- _BRIEF_
Go through the lines below and copy any that hold the string "gear".
:: RECORDS SUPPLIED
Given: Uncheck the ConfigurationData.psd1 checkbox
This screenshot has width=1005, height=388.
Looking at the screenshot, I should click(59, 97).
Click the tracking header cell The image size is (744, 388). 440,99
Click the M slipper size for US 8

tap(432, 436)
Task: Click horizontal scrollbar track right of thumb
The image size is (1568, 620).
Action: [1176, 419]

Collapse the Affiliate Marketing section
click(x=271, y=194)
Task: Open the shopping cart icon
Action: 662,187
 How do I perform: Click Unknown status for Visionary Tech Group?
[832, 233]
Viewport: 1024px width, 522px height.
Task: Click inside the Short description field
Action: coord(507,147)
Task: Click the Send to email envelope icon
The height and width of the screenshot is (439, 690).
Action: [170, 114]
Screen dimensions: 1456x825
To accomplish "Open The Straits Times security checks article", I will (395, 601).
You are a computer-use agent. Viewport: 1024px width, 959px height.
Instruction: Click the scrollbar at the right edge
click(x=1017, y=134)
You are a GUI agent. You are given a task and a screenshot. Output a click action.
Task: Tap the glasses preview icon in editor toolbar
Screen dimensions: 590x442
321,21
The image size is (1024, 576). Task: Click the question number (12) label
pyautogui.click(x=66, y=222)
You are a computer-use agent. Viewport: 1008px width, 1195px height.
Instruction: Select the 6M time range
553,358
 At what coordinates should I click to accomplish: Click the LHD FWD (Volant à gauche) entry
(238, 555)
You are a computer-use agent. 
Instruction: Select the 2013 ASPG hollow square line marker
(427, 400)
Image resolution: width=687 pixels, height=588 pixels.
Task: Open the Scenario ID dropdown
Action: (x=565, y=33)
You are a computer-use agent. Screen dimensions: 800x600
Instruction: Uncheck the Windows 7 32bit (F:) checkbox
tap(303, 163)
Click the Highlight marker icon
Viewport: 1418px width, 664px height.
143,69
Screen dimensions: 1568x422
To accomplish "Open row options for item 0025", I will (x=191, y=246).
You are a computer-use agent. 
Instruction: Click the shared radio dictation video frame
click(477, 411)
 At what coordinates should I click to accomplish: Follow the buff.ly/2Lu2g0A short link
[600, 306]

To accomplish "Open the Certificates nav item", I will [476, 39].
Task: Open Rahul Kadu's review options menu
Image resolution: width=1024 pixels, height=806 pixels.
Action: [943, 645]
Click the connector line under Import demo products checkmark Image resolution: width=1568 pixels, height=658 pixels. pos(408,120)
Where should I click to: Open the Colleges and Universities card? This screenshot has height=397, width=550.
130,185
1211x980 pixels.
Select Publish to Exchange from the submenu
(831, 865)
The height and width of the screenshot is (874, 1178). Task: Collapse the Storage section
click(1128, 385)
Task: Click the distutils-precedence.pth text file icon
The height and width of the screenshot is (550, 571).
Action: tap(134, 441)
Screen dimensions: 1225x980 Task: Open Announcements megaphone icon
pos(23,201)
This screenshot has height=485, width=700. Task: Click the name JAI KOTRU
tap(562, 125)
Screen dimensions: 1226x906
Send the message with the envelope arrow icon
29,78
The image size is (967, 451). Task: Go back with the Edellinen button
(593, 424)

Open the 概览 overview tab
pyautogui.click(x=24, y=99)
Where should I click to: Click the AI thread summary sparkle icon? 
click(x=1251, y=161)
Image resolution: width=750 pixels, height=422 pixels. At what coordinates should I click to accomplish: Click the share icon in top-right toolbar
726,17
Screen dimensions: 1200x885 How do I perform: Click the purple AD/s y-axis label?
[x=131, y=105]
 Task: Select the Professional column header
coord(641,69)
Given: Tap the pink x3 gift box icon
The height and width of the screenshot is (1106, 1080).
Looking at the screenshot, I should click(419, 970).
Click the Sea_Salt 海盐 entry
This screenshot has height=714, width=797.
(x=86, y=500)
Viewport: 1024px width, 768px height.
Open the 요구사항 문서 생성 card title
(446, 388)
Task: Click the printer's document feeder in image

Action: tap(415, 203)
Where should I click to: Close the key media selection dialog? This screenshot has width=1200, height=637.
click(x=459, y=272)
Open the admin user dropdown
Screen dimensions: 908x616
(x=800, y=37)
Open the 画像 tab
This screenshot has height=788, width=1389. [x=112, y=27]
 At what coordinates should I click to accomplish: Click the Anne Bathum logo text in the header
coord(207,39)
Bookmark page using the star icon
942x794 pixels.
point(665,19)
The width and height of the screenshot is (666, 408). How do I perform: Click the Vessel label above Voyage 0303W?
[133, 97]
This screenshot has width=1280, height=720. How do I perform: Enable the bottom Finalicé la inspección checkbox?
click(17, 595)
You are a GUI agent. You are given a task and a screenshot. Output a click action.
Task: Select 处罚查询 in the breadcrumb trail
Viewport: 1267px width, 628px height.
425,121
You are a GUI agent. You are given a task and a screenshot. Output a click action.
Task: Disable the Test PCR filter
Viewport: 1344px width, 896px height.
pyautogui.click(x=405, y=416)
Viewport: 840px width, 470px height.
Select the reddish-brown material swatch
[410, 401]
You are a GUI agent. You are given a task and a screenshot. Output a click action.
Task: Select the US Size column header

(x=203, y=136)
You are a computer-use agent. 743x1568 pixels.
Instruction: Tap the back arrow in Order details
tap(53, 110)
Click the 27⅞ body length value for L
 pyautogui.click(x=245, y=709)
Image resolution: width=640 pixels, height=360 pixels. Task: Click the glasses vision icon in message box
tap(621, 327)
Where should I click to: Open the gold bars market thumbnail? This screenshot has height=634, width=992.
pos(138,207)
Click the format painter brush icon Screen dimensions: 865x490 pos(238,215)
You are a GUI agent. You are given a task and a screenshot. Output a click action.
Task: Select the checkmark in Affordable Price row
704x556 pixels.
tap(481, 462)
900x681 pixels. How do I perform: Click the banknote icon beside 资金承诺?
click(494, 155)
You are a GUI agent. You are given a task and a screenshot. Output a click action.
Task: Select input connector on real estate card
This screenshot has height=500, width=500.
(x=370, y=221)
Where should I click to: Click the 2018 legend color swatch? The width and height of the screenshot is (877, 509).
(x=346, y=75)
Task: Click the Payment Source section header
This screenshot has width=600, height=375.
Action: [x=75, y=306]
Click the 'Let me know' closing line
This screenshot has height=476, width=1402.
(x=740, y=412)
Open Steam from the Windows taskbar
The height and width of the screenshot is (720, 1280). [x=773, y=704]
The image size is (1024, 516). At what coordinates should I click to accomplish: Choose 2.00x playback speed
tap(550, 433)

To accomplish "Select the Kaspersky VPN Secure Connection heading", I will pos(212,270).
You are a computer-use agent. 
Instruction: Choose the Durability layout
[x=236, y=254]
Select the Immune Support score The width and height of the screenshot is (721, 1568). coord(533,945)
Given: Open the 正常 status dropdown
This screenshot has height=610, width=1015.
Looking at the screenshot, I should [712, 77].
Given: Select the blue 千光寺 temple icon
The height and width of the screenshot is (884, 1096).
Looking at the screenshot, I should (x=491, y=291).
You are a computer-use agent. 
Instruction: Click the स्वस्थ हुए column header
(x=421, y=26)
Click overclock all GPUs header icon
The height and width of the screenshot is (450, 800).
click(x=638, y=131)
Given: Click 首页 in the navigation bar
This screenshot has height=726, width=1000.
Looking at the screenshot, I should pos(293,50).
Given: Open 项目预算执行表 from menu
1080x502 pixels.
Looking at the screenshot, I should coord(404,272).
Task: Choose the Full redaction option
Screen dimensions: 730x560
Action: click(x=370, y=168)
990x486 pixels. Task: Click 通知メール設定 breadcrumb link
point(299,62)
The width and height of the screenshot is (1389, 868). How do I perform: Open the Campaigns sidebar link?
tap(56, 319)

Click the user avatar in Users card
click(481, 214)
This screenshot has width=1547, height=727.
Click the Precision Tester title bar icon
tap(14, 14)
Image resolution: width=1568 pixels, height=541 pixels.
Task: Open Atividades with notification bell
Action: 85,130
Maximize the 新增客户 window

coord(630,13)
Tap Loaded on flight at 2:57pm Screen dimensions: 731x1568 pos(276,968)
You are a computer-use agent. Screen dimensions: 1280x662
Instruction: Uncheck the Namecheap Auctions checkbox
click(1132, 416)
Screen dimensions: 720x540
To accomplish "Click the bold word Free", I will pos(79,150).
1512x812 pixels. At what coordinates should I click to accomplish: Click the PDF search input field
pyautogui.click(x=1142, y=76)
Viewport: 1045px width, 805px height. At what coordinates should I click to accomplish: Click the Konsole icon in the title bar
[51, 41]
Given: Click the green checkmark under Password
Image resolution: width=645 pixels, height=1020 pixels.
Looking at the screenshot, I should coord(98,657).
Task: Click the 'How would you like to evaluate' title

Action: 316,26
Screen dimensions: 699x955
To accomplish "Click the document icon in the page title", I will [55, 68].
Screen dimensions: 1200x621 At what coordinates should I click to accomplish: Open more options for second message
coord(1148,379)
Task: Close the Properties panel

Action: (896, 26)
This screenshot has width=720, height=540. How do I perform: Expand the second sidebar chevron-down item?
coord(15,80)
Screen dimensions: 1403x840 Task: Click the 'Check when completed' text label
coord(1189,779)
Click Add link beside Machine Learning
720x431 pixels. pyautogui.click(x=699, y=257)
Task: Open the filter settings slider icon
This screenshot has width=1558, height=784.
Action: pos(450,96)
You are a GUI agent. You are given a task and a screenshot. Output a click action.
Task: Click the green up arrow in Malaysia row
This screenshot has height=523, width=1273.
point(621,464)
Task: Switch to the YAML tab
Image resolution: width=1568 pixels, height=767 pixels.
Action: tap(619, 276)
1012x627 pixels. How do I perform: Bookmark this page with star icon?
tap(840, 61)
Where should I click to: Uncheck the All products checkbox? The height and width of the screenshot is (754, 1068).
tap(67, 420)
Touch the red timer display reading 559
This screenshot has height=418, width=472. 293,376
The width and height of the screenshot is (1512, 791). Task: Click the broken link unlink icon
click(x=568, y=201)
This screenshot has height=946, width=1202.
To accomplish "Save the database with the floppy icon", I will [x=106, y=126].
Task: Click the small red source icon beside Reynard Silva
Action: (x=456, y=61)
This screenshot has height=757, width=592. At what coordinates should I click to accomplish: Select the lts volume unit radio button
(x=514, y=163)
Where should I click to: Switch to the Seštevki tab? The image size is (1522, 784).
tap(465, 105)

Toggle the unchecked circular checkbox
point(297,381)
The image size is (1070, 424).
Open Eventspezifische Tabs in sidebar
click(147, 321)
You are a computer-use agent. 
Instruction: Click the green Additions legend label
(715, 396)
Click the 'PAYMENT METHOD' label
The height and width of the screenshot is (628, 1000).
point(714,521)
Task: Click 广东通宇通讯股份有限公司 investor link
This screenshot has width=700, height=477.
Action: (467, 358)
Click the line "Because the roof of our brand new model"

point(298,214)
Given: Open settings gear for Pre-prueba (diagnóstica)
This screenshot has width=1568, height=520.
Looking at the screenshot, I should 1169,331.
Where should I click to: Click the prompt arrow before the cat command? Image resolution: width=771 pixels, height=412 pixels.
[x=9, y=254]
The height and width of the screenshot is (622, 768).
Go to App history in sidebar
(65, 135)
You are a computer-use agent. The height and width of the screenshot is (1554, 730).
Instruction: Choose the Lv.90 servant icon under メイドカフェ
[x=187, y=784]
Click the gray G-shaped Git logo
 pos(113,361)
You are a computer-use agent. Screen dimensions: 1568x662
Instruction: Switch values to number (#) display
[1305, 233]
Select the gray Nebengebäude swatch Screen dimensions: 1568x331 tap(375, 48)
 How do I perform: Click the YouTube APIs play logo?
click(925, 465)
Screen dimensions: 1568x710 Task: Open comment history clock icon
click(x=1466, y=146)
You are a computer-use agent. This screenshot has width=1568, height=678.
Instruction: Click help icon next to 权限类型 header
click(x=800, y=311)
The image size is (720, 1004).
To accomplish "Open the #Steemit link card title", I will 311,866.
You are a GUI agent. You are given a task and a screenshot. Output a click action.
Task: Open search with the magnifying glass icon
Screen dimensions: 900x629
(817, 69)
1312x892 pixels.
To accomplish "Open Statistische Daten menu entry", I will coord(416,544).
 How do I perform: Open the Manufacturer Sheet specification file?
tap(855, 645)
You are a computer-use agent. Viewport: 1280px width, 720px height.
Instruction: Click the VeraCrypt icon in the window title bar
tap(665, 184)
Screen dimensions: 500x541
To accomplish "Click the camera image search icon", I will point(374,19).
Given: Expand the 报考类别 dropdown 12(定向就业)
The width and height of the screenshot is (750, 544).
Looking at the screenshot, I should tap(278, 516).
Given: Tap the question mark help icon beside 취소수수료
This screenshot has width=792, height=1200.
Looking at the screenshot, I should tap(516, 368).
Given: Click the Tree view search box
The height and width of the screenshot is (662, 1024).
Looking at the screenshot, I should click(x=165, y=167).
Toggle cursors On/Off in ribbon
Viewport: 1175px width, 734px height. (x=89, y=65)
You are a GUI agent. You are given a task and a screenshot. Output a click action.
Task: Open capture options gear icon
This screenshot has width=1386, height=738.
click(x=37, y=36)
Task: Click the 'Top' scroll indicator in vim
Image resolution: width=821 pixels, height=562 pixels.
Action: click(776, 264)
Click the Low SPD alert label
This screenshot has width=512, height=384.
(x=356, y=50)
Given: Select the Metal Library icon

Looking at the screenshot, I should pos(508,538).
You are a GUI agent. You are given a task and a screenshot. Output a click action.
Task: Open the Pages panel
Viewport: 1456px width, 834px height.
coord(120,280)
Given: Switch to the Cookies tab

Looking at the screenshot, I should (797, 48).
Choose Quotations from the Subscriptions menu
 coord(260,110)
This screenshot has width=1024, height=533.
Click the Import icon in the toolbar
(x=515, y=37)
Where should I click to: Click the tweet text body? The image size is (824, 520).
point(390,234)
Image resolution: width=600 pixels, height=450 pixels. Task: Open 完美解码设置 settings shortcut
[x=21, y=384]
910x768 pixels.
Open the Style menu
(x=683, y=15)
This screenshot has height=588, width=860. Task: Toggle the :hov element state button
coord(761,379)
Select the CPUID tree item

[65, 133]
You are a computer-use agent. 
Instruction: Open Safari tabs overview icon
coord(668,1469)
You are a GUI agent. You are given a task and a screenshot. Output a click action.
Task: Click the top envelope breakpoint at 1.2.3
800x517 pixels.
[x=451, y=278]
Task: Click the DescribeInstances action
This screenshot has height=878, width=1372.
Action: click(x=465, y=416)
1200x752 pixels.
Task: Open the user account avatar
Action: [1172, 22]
::::
- _ANSWER BOX_
Given: Open settings gear for Pre-prueba (diagnóstica)
Task: Open capture options gear icon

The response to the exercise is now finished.